24O facto é que esses brasileiros bem abastados, cujo imaginário se disseminou pela pena literária, apesar de não corresponderem à enorme quantidade de emigrantes que se dirigiam para o Brasil na época, ao retornarem e ostentarem grandes fortunas e títulos nobiliárquicos, produziram profundas alterações na paisagem rústica e urbana; além de, ao voltarem, apresentarem hábitos distintos ao que era comum em Portugal, o que não poderia deixar de impressionar um autor como Camilo. Portanto, a emigração para o Brasil, como dado económico e social determinante para a realidade portuguesa de então, em conjunto com o contraste cultural proporcionado pelo retorno dos torna-viagem ricos, tornou o Brasil um espaço fértil para o imaginário português de finais do séc. XIX e início do XX.
25Assinala-se também que nesse mesmo período e como consequência do processo de independência brasileira, havia o temor generalizado de que Portugal só seria viável como nação independente se mantivesse territórios no ultramar, o que fez com que “[…] já por esta altura [eram] fossem frequentes, tanto na imprensa como nos documentos oficiais, as referências às potencialidades das colónias de África, nas quais se via o gérmen de ‘novos Brasis’” (Alexandre 2000: 234). Compreende-se tal contexto, pois, durante a vigência do sistema luso-brasileiro, as possessões africanas serviram quase que exclusivamente para a concessão de mão-de-obra escravizada para o Brasil, verdadeiro centro produtivo do império. Portanto, com a independência, Portugal necessariamente teve que voltar sua atenção para os territórios africanos, desenvolvendo projetos de cariz recolonizador. Vemos, pois, como o Brasil, nação recém-independente, se estabeleceu no imaginário português do séc. XIX como o exemplo que deveria ser seguido em África. Tal promoção da exemplaridade também robusteceu a ideia de Brasil como terra de oportunidades para os portugueses, o que estimulou uma emigração mais depauperada que se seguiu ao movimento dos torna-viagem.
_ _ _
[Exercício proposto 1]: Reproduza, sem alterações, a passagem do excerto sobre a emigração para o Brasil que vai de "24O facto é" até "início do XX.".
[Exercício proposto 2]: Prossiga o texto sobre a emigração portuguesa para o Brasil a partir do ponto em que termina.
As linhas que vêm a seguir não entram neste exercício.

[Dados para localizar palavras e elementos]:
_ _ _
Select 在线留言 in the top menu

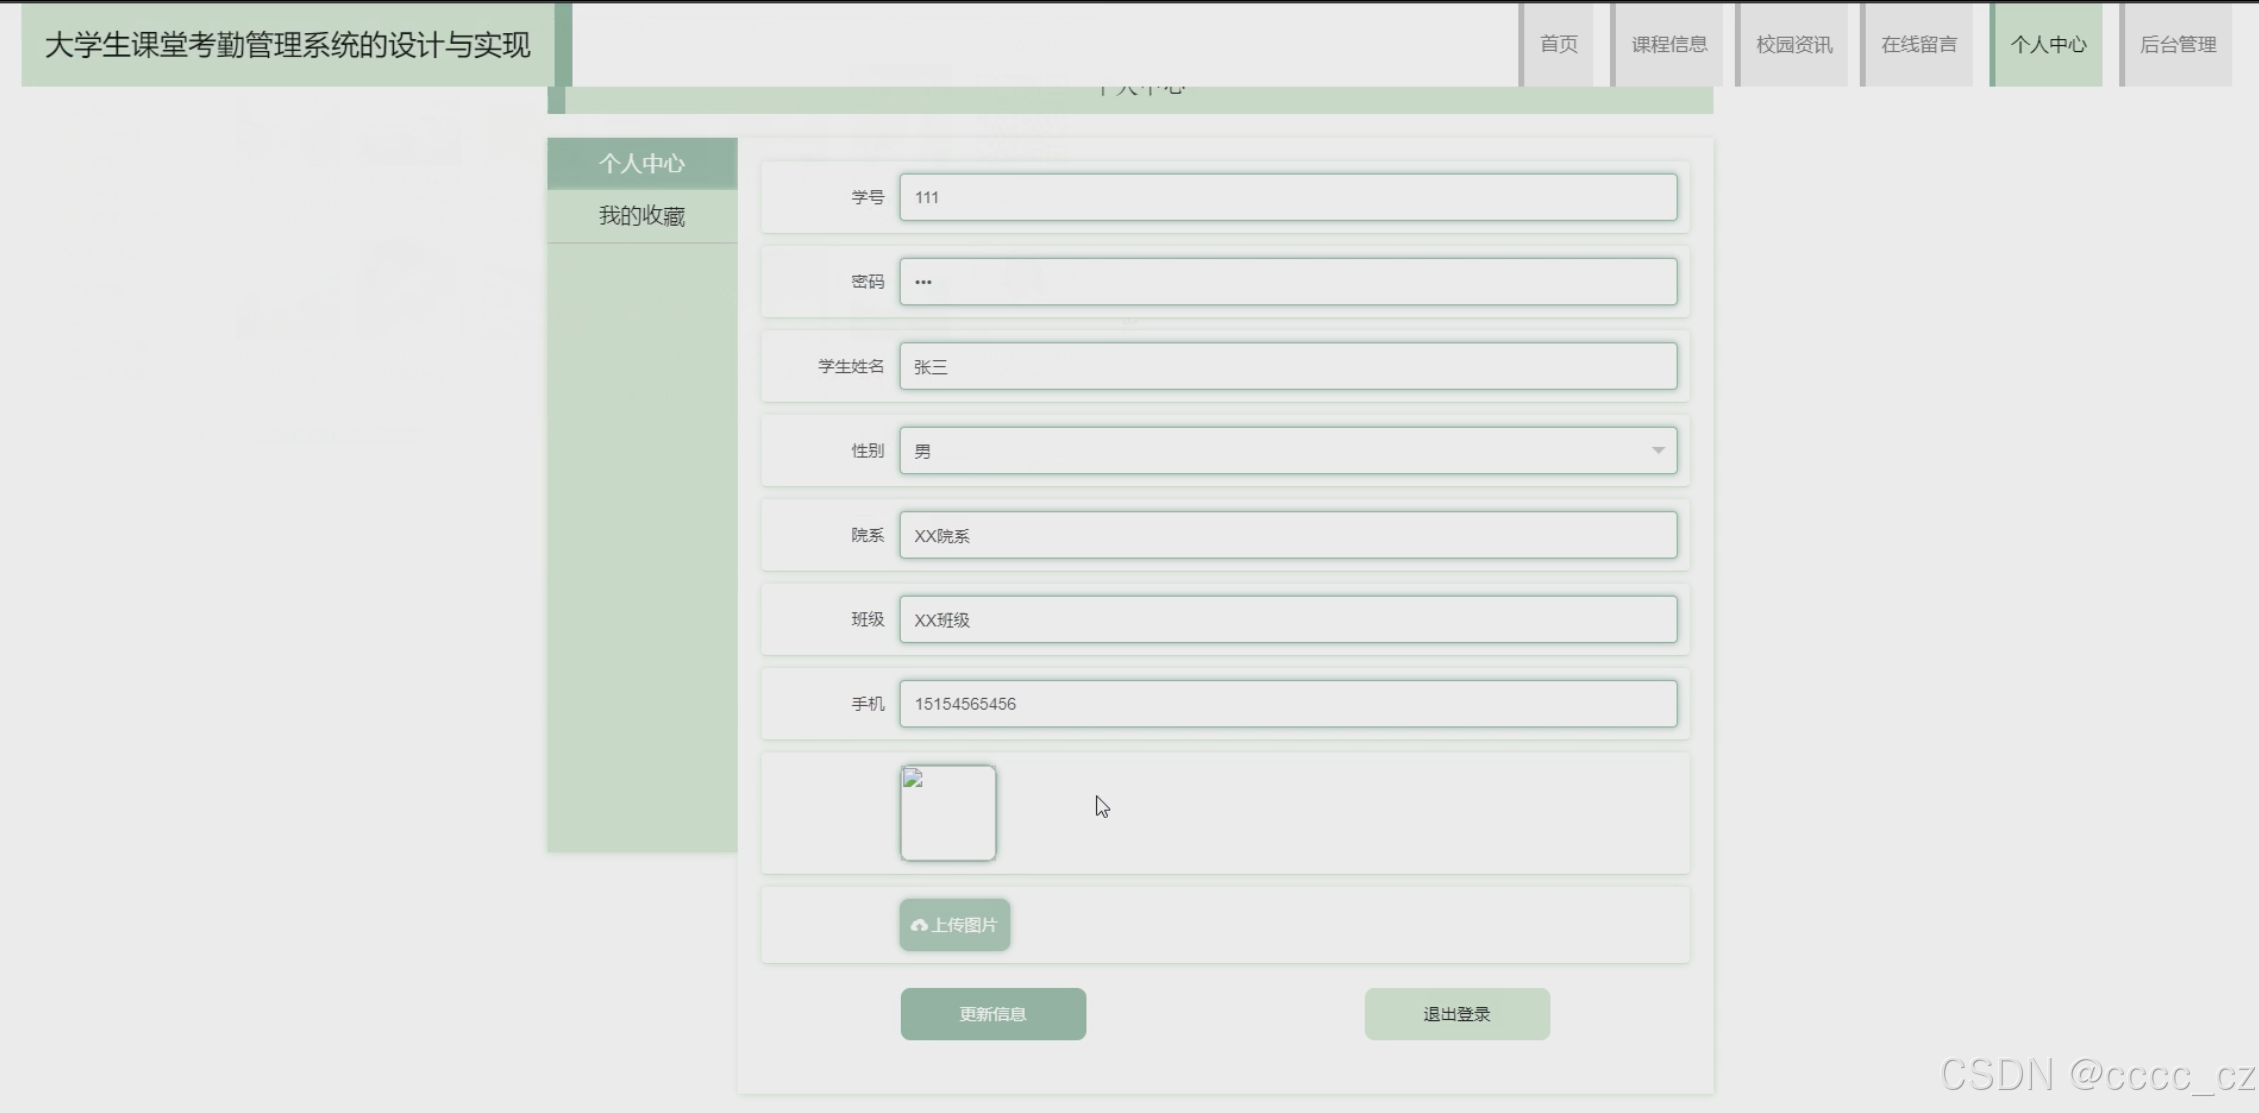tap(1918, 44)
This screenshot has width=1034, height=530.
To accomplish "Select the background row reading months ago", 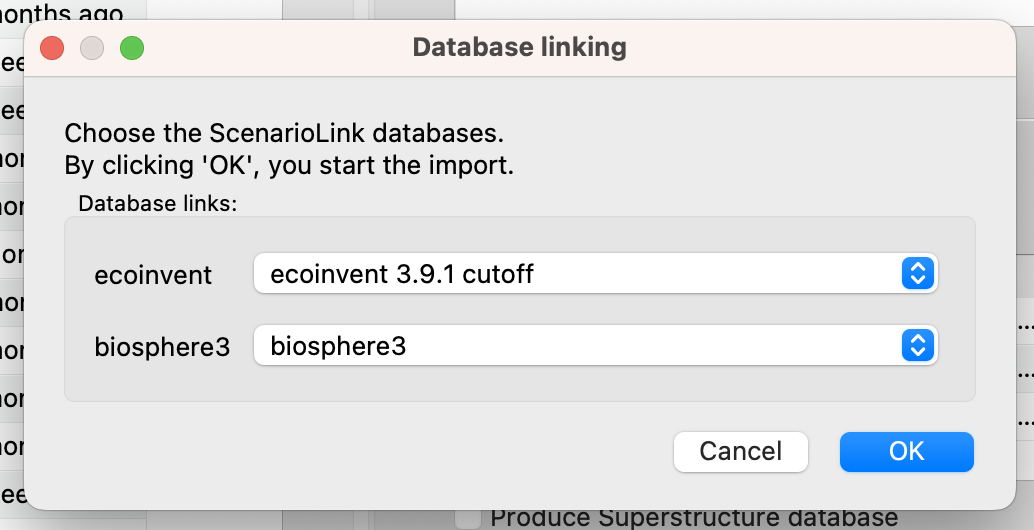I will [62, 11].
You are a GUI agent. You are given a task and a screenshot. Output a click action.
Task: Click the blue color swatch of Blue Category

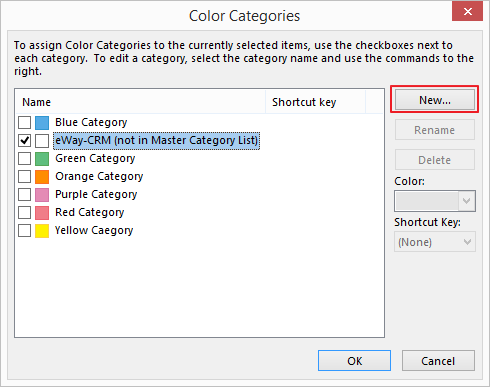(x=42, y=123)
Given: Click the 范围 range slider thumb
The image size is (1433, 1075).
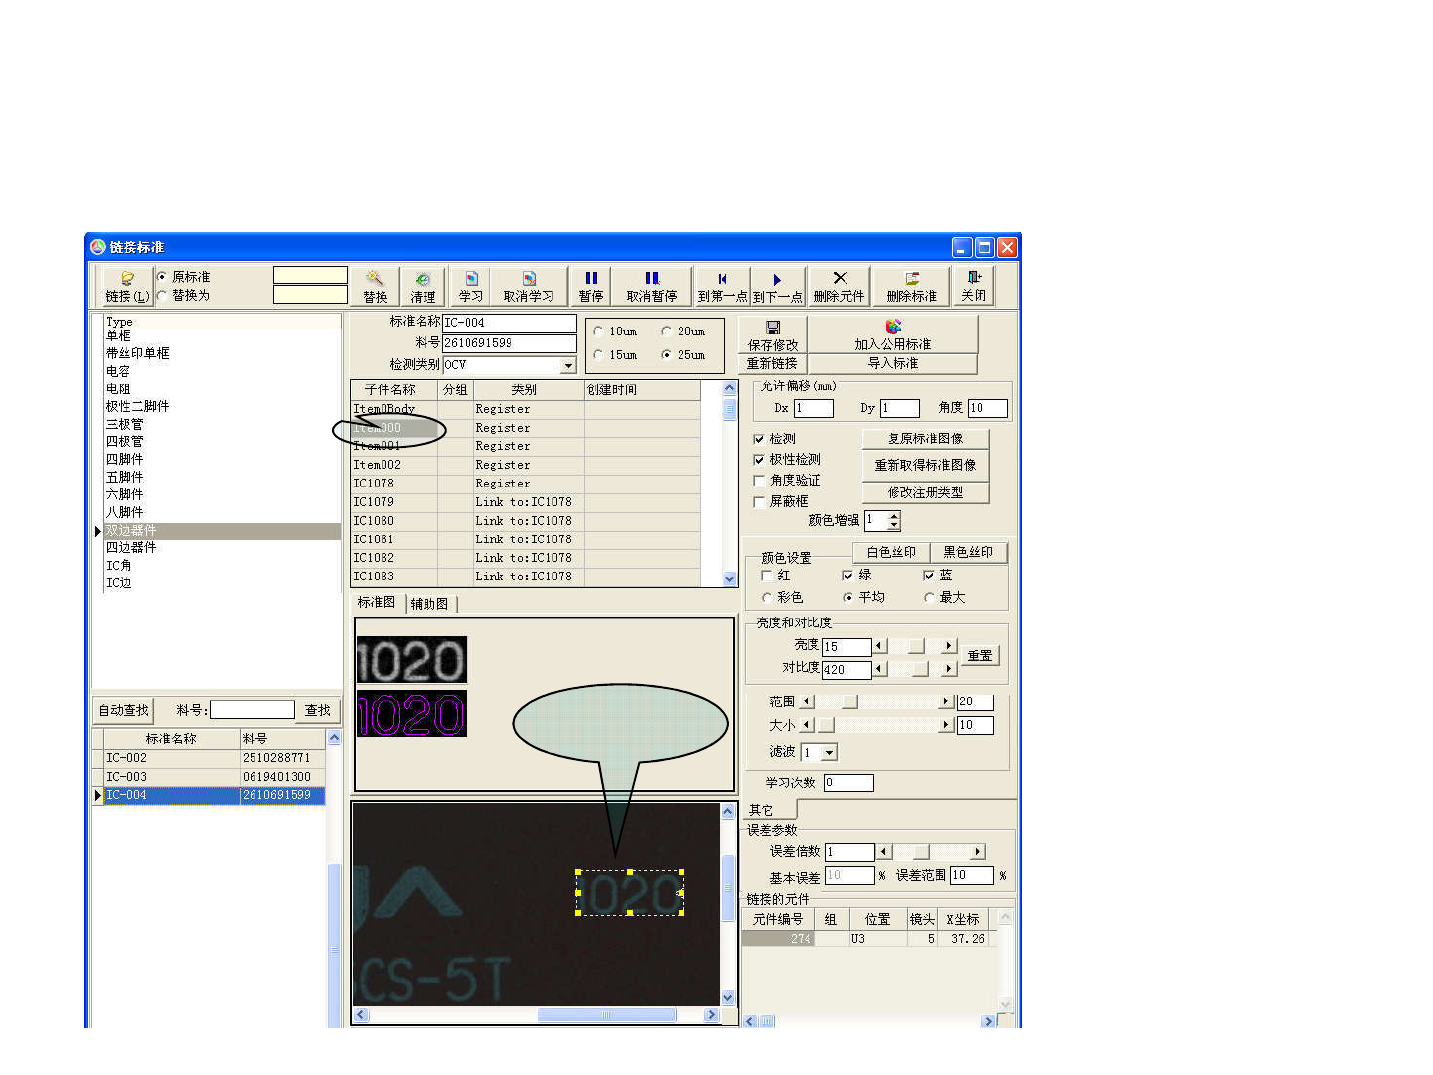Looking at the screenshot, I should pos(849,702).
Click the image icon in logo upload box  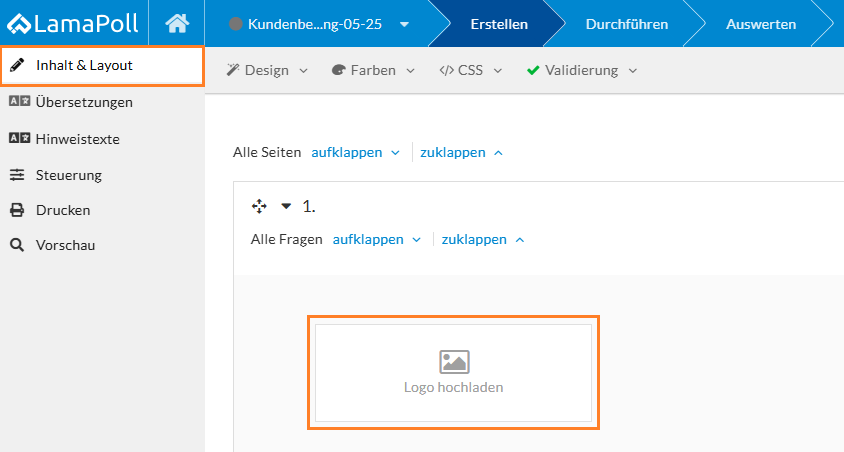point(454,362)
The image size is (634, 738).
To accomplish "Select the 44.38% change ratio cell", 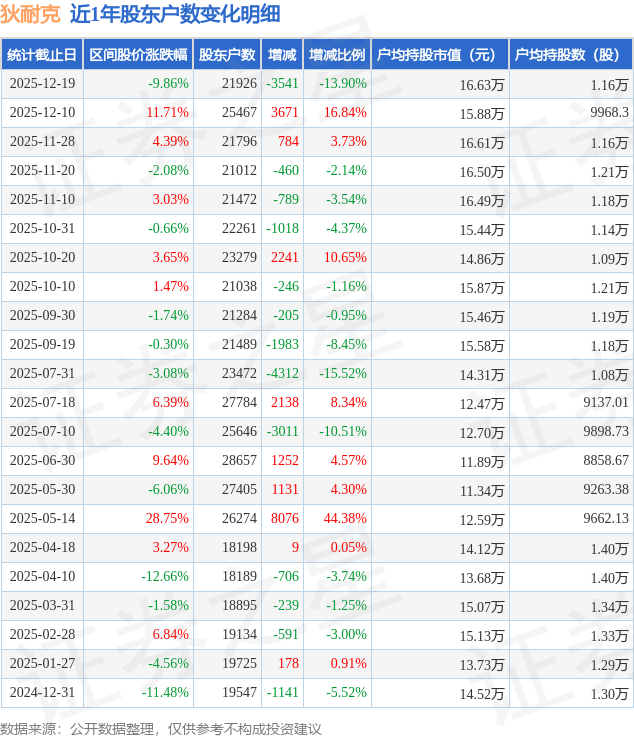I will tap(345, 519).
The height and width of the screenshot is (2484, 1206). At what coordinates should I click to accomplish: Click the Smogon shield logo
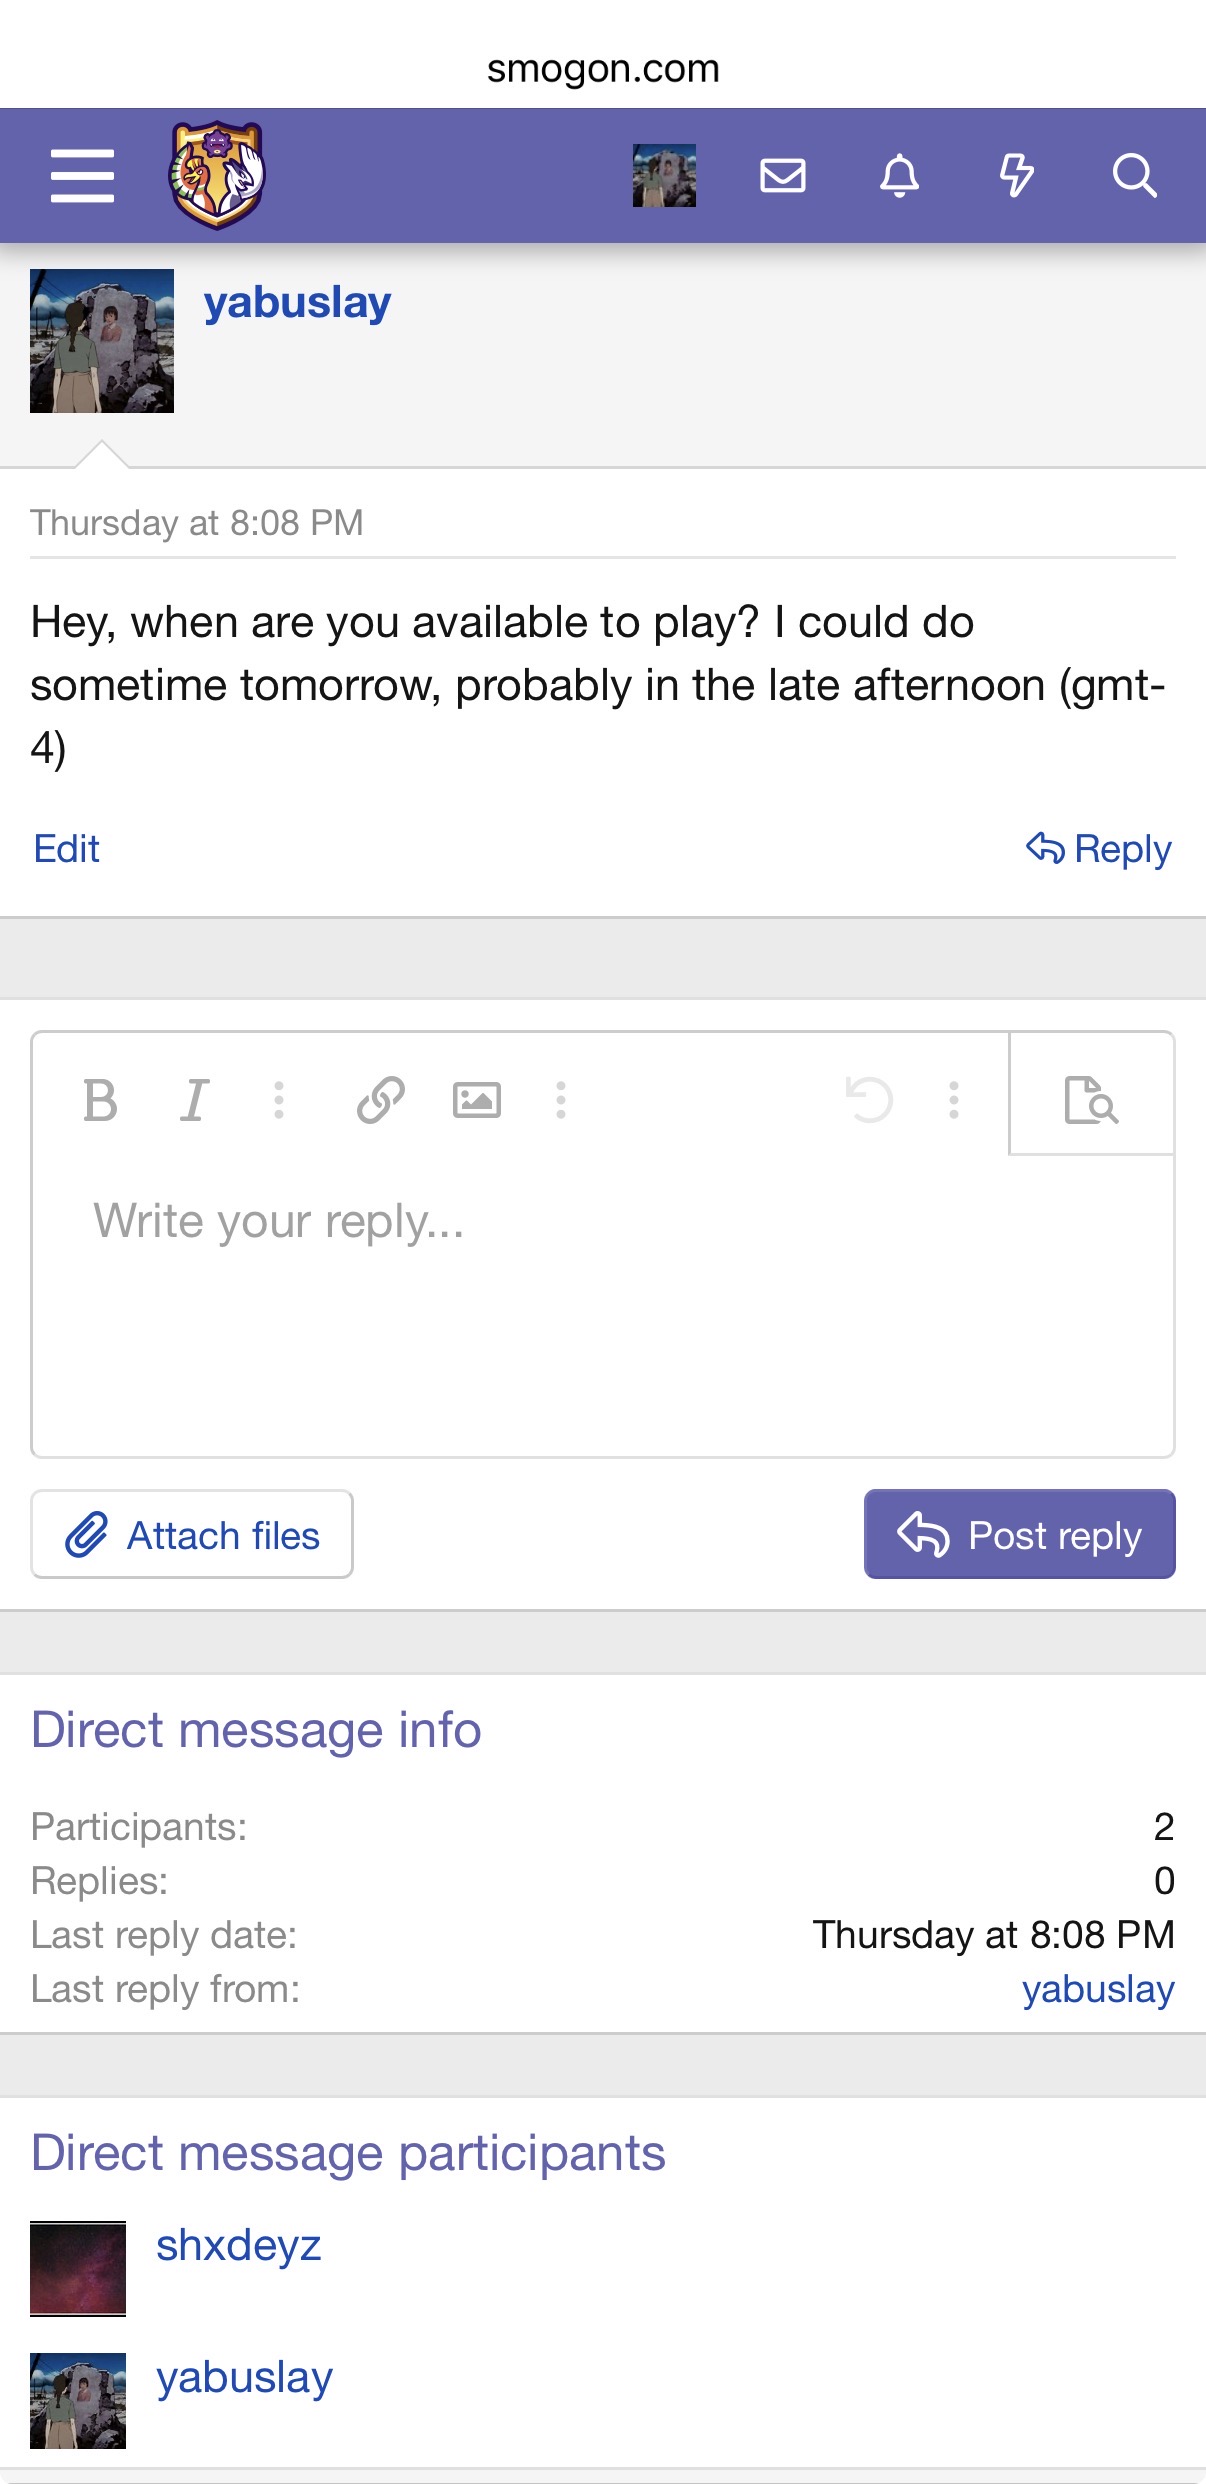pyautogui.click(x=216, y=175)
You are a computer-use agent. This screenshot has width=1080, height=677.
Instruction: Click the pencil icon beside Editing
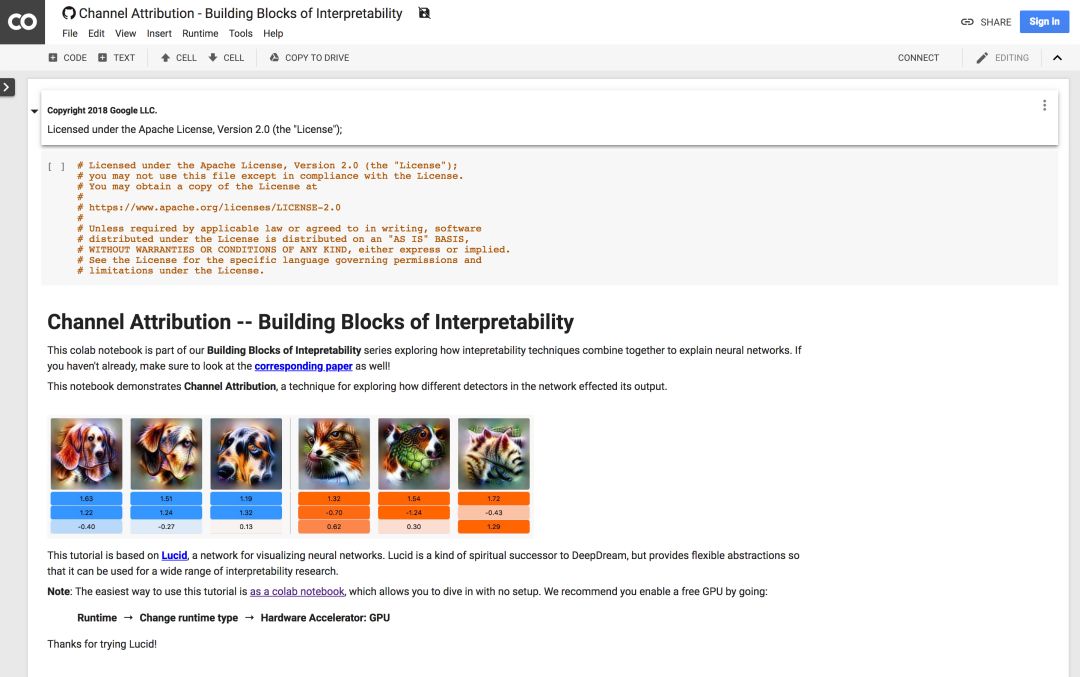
_ _ _
[Resposta ao exercício 1]:
24O facto é que esses brasileiros bem abastados, cujo imaginário se disseminou pela pena literária, apesar de não corresponderem à enorme quantidade de emigrantes que se dirigiam para o Brasil na época, ao retornarem e ostentarem grandes fortunas e títulos nobiliárquicos, produziram profundas alterações na paisagem rústica e urbana; além de, ao voltarem, apresentarem hábitos distintos ao que era comum em Portugal, o que não poderia deixar de impressionar um autor como Camilo. Portanto, a emigração para o Brasil, como dado económico e social determinante para a realidade portuguesa de então, em conjunto com o contraste cultural proporcionado pelo retorno dos torna-viagem ricos, tornou o Brasil um espaço fértil para o imaginário português de finais do séc. XIX e início do XX.

[Resposta ao exercício 2]:
26Como refere Jorge Alves (1999b) ao conduzir a discussão para o campo mais alargado da emigração em geral, desde cedo Portugal se interrogou sobre se seria positiva ou negativa a saída de pessoas do território, algo documentado desde o século XV, quando se iniciou a expansão marítima. Todavia, com o incremento deste fluxo a partir do séc. XIX, com destino sobretudo para o Brasil, o questionamento adquiriu maior expressão. “Mas se não era um bem, porque persistia a emigração como forma de resolver tantos problemas individuais e dessa forma também resolver ou criar problemas colectivos? Só uma resposta positiva sobre os seus efeitos ao nível das representações do senso comum poderia alimentar uma emigração continuada, como era a portuguesa […]” (Alves 1999b: 234).
- 5 O primeiro movimento para o Brasil alicerçava-se numa rede de conhecimentos estabelecida no âmbito (...)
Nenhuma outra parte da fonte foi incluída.